Los engaños, los escándalos, los pactos secretos, las luchas por el poder, lo que se puede decir, lo que hay que callar, lo que hay que ignorar, el ansia por controlar los medios, los tratos con los periodistas están detrás de las decisiones políticas, en las que poco parece importar el interés de la ciudadanía. Birgitte Nyborg (Sidse Babett Knudsen ) llega a ese caos intentando mantener intactos sus principios. Del partido político moderado, parece ser la primera ministra que todo país quisiera tener. Sin embargo, el hecho de ser mujer es, incluso en un país tan moderno como Dinarmarca, un hándicap. Casada con un profesor universitario, tiene dos hijos que cada vez tendrán menos peso en su vida diaria.

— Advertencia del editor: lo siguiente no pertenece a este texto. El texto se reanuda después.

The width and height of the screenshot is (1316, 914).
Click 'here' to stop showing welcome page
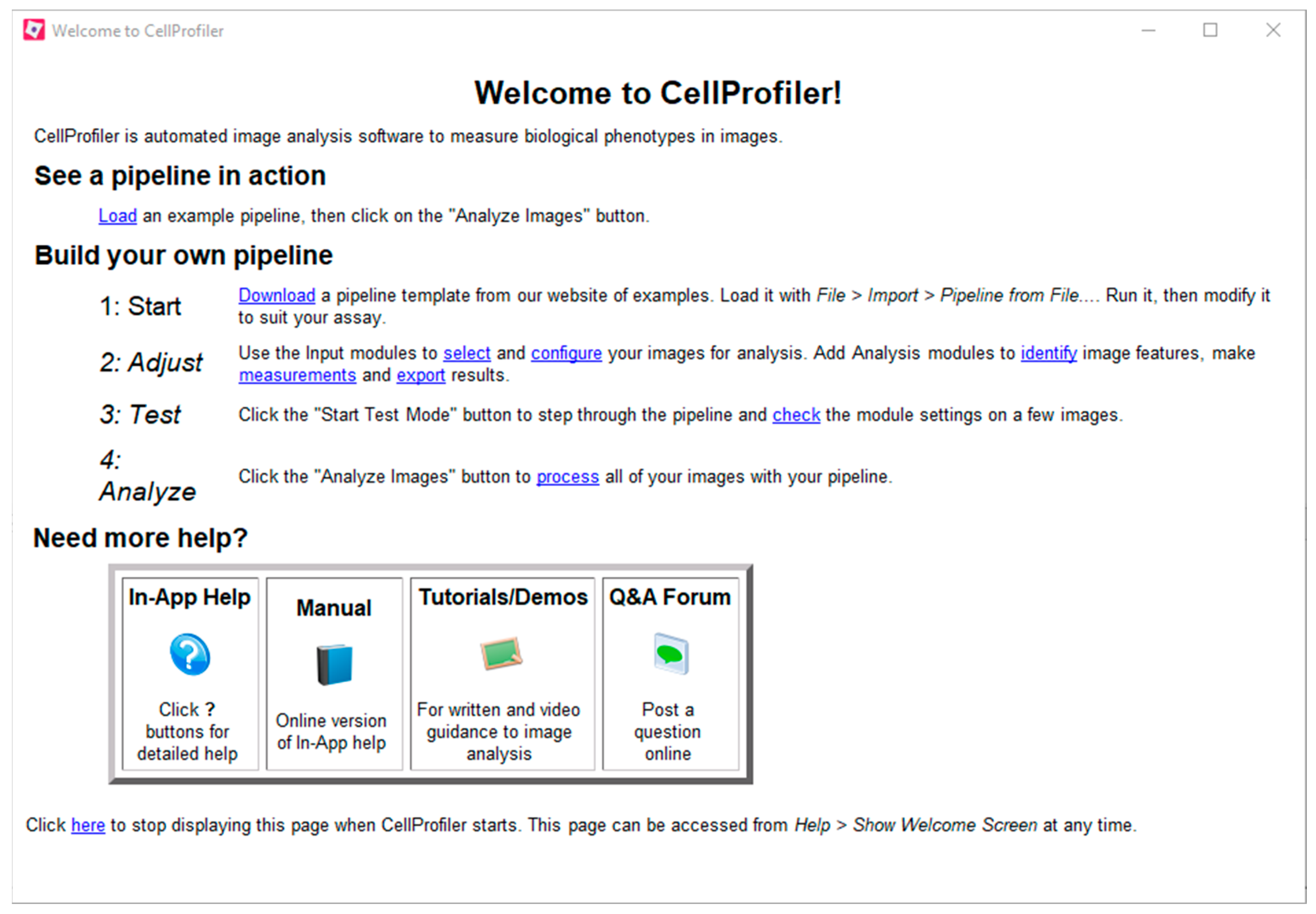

Se centra en su carrera política tras hacer un pacto con su marido, que debe renunciar a la suya para poder atender a la descendencia. Ella es guapa, inteligente, trabajadora, luchadora, con gran capacidad para negociar pero, ante todo, es una mujer normal, como cualquier otra (resulta curioso ver, al principio, su preocupación por su estado físico y su apariencia). Tras su maratonianas jornadas de trabajo, intenta seguir llegando a casa a tiempo para ayudar a sus hijos con los deberes, contarles un cuento, recoger los platos y mantener viva la llama de la pasión con su marido.

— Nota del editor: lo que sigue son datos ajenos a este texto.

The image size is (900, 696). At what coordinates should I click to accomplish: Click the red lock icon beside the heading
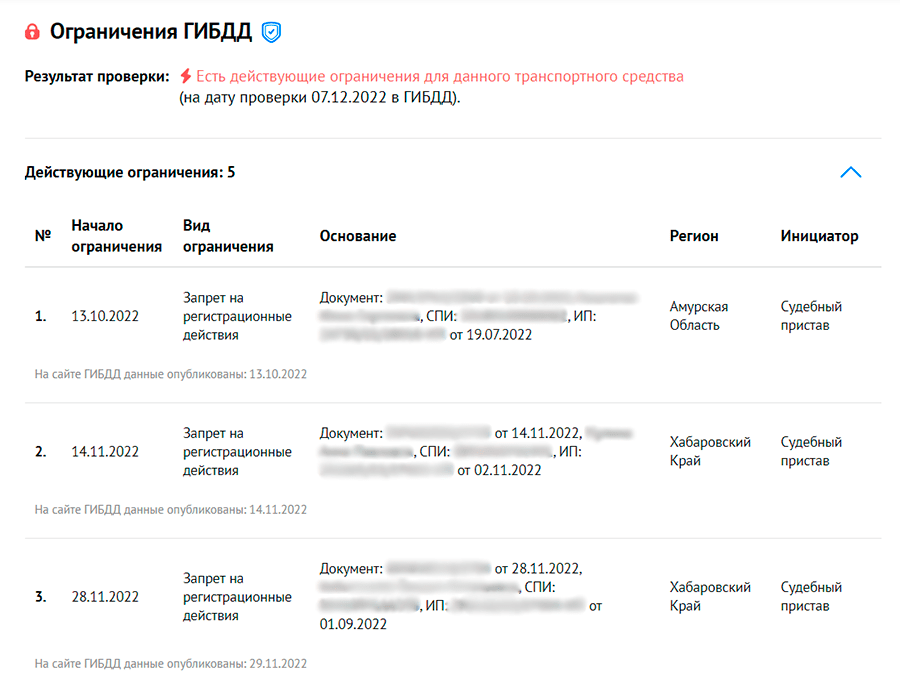(x=33, y=32)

El secreto está en la trama

Una trama bien escrita y bien llevada que avanza rápido, sin aburrir ni un solo segundo, unos diálogos precisos que demandan toda la atención por parte del espectador y que muestran que en política, lo más importante suele ser el mantenerse en el poder o hacerlo caer (según el bando en el que estés), aunque sea a base de vencer al rival a golpe de escándalo.

Sin embargo, su vida de profesor universitario pronto le aburrirá. ¿Estará dispuesto a cumplir el pacto durante todo el mandato de su mujer?A ello hay que sumar los muy bien escogidos escenarios, que representan espacios de encuentro e interacción. El Parlamento (llamado Borgen en Dinamarca), donde tiene su despacho la primera ministra (que se desplaza en bicicleta), y por donde desfilan los líderes de los diferentes partidos ; el plató de televisión y la redacción de la principal cadena danesa, por la que también pasarán los representantes políticos del país (que repiten en más de una ocasión el "no te puedes fiar de nadie"); la casa de Birgitte, a las afueras de la capital danesa, donde destacan los espacios amplios y las pocas divisiones entre estancias y el backstage, Copenhague, cuya rutina parece ser más coherente y pausada que la de Europa del sur.

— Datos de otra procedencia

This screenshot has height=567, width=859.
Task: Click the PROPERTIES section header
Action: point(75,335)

A lo largo de una hora, cada capítulo muestra el día a día de un equipo de gobierno frágil que corre el riesgo de desplomarse como un castillo de naipes al mínimo ataque de un enemigo. Y también enseña que la igualdad entre hombre-mujer está lejos de conseguirse incluso en los ejemplares países nórdicos. ¿Podrá Birgitte Nyborg hacer una gran carrera profesional sin renunciar a la personal? El último episodio de la primera temporada parece empezar a contestar la pregunta, interrogante que no se plantea cuando el que amasa el éxito es el hombre.

Por qué ver Borgen

Hay que ver Borgen porque aporta madurez e innovación al aburrido panorama televisivo y porque demuestra que también sabemos hacer productos de calidad en Europa, aunque sea inspirándonos en Estados Unidos (al creador de Borgen, Adam Price, no se le caen los anillos por reconocer que su serie ha bebido de la influencia de programas como The West Wing).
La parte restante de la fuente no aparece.